Research team develops systems that process and understand spoken language, especially Basque

March 10, 2008

A research team drawn from the Department of Systems and Automation Engineering of the Polytechnic University School and from the Faculty of Informatics at the Donostia-San Sebastián campus of the University of the Basque Country (UPV/EHU) and led by lecturer Miren Karmele Lopez de Ipiña, is developing systems that process and understand spoken language and automatically obtain information particularly from Basque radio and television.

Carrying out a search in the net for written documents is an easy task – the word is simply introduced in to the search tool. Nevertheless, these searches do not work with the spoken word or with audio archives, unless these have an accompanying written explanation.

Recognising spoken language and converting it into text is not easy. The words cannot be easily distinguished from each other, intonation has to be taken into consideration and, besides, physical signal noise is also an obstacle. Because of all this, there is a huge market in systems that process and understand spoken language, i.e. systems that convert it into written text. Such systems are integrated, mainly, into telephone services such as prior appointment, requests for products, bookings for performances, etc. In any case, there are also other devices, for example, automatic dictation i.e. systems that convert oral text to written on the spot. It is in this latter aspect that the research team at the Department of Systems and Automation Engineering at the UPV/EHU is focusing.

For the spoken process, the system has to be very well practised, i.e. it has to be taught with a training programme known as machine-study. First, television or radio audio files are needed and it is also necessary to have certain reference texts from the mentioned media. The research team at the UPV/EHU, for example, frequently use files from the Gaur Egun and Teleberri slots (Basque Television news, in Basque and Spanish respectively) in order to programme/train the system. It is not necessary to know what is being said word for word; the system has to be able to carry out a resume of what is heard. At the end, the system seeks to comprehend the relation between the words and the sounds.

Once terminated the training/learning process, the system should be capable of understanding what is heard in any programme of Gaur Egun or Teleberri. Although the learning process is very lengthy, once the system interiorises the rules or the information, i.e. suitable reference material, the result is obtained rapidly - in this case, written text from spoken.

Small and big

In reality, the majority of applications of this type on the market are aimed at the “big” languages, above all English. In any case, the research team at the Polytechnic University School in Donostia-San Sebastián, together with the IXA team, GTTS and the Computational Intelligence team from UPV/EHU, are working with the Basque language - Euskera. The main difference between “small” languages and “big” ones is the number of reference data. These types of systems for English have an impressive amount of data while reference material for Basque, on the other hand, is considerably less. Given all this, the research team is focusing on developing new techniques to take better advantage of these minimum data and to use them with greater precision.
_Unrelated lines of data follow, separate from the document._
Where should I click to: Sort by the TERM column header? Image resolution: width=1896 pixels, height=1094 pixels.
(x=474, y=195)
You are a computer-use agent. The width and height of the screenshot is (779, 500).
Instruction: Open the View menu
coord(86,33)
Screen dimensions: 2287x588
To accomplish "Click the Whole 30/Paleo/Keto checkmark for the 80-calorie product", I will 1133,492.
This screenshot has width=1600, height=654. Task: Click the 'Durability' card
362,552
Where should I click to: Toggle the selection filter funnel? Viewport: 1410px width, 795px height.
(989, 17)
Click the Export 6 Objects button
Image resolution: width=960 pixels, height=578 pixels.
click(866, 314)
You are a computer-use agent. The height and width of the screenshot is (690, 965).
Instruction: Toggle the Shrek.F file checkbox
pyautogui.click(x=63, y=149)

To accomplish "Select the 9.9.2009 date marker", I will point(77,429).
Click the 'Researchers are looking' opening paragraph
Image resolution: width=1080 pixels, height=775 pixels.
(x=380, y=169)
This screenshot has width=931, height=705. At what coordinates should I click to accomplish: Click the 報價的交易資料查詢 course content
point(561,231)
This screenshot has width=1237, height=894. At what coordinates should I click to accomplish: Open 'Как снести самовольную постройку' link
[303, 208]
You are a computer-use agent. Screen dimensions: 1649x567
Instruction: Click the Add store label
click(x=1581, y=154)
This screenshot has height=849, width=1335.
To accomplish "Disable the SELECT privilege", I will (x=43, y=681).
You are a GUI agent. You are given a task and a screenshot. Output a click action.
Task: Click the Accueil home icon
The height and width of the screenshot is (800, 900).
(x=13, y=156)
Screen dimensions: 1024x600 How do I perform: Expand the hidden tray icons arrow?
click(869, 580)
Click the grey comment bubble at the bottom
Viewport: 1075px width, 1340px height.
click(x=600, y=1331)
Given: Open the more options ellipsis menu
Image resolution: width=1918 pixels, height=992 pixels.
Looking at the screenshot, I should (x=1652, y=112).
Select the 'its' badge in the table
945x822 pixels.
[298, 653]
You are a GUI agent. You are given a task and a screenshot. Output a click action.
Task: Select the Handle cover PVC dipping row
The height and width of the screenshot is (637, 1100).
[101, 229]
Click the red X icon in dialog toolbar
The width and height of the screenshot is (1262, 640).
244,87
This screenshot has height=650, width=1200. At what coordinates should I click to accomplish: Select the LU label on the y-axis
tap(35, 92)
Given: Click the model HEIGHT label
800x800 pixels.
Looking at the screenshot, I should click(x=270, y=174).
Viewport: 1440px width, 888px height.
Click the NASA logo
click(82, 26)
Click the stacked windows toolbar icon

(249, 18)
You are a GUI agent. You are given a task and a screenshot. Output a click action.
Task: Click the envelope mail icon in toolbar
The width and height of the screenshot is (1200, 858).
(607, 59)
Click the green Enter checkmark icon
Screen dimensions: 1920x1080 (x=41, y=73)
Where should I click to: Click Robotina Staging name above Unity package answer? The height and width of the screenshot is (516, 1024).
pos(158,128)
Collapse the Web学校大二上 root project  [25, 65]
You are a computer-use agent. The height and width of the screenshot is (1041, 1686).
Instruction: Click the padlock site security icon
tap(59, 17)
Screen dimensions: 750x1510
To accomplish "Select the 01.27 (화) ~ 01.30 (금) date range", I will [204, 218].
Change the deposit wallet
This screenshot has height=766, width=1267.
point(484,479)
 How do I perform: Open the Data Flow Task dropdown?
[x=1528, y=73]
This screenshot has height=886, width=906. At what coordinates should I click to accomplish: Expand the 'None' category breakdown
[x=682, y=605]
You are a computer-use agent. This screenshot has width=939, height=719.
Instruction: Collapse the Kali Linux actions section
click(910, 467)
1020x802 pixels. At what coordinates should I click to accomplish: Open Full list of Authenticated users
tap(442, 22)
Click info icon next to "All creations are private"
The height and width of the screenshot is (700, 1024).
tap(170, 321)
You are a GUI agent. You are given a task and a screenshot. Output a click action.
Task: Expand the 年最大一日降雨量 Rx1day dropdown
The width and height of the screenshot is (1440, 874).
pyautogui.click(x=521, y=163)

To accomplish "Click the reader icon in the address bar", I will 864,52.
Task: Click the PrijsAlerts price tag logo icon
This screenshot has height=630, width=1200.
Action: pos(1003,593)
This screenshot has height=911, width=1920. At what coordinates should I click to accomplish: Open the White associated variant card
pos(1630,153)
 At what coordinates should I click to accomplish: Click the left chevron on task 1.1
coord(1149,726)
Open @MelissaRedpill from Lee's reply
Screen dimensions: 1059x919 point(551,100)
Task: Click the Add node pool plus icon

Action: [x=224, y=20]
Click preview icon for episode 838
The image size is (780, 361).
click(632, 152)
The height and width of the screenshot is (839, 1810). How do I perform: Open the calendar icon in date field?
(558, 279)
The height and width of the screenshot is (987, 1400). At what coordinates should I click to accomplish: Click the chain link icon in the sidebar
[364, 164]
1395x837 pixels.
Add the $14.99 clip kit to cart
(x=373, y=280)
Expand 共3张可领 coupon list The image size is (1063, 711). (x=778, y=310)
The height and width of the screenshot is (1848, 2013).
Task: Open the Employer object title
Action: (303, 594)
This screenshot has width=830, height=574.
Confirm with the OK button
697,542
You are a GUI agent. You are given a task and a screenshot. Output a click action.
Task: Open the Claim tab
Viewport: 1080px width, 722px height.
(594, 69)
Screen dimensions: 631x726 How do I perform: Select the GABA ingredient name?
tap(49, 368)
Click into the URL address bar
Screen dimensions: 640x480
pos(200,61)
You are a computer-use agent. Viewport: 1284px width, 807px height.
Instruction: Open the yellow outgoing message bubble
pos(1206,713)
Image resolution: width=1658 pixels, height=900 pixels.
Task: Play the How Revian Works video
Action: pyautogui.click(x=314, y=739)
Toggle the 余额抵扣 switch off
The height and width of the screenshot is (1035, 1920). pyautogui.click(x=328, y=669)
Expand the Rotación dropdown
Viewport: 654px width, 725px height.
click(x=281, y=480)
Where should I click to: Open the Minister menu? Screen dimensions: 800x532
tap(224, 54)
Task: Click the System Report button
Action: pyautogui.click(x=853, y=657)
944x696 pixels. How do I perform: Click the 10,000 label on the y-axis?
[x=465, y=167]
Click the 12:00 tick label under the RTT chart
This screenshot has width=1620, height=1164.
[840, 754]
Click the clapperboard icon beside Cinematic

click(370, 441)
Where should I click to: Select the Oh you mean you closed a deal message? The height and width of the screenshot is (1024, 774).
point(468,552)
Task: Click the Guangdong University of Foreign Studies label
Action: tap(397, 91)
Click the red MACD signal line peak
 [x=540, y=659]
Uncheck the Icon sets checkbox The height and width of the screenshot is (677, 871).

In order to obtain greater precision, mathematic equations are used. What is involved is the location of the most important characteristics that provide suitable information for the audio files. It is not easy to carry out this selection, distinguishing suitable data from unsuitable information. Normally, the UPV/EHU research team takes frequency and intonation into consideration in order to classify all the information gathered (for example, to differentiate a question from a statement, etc).

These systems depend a lot on the language and each language has its own system. The UPV/EHU research is not only working with Euskera, but also with Spanish and French. When studying the Teleberri and Infozazpi programmes, amongst others, they have two goals: on the one hand, comprehend Spanish and French — as well as Basque — and, on the other, detect the similarities within these systems between Euskera and the other two languages, in order to train the systems in Basque even more.

As regards this, the UPV/EHU research team is currently undertaking trials to develop a system that is valid for more than one language. This is the precisely the challenge for the future: to develop a system that is capable of understanding Basque, Spanish and French.

Source: Elhuyar Fundazioa

Explore further: Waste water treatment plants fail to completely eliminate new chemical compounds

Related Stories

The most advanced quantum algorithm known

October 22, 2015

An international research collaborative has published a paper in the prestigious journal Nature Communications titled "Digital quantum simulation of fermionic models with a superconducting circuit." The paper reports on the ...

A quantum simulator of impossible physics

October 8, 2015

The research group Quantum Technologies for Information Science (QUTIS) of the UPV/EHU-University of the Basque Countr has created a quantum simulator that is capable of creating unphysical phenomena in the atomic world—in ...

Frogs resolve computing issues

October 7, 2015

When male Japanese tree frogs sing at the same time, the females cannot differentiate between them in order to choose the best one. Therefore, the would-be suitors have come to an agreement and sing one by one. This natural ...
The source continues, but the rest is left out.